植民統治下ニューギニアにおけるキリスト教宣教師の活動に関する研究

 

チャールズ・ダーウィンの進化論をめぐって、当時の自然科学者とキリスト教会は対立関係にあったと一般に考えられている。しかし、ダーウィンの考えに強い拒否反応を示したのは教会の権威や儀式を重んじる一部の会派であり、布教に携わっていた宣教師たちのなかには、自然科学者の研究を補佐するだけでなく、博物学標本を採取したり、自然科学の分野で研究を発表したりする者もいた。
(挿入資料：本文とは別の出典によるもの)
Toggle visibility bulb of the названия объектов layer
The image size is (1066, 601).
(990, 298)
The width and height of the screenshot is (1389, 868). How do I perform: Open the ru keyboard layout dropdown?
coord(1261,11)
メラネシア宣教団のペイトソン(John Coleridge Patteson)やコドリントン(Robert Henry Codrington)、メソジスト教会ウェズリー派のファイソン(Lorimer Fison)やジョージ・ブラウン(George Brown)なども、そうしたフィールドワークの先駆者的な宣教師たちであった。


しかし、一方ではキリスト教の布教によって伝統文化を大きく変容させ、他方では人々の暮らしや自然に関心を向けながら、彼らが赴任地の住民とどのような関係を築き上げていたかは十分には明らかとなっていない。19世紀末から20世紀前半期のニューギニアにおいて活動したそうした宣教師に焦点を当て、住民との複雑な関係を浮き彫りにし、さらには、これをデータとして、自己と他者の関係の不確定性という問題を考えている。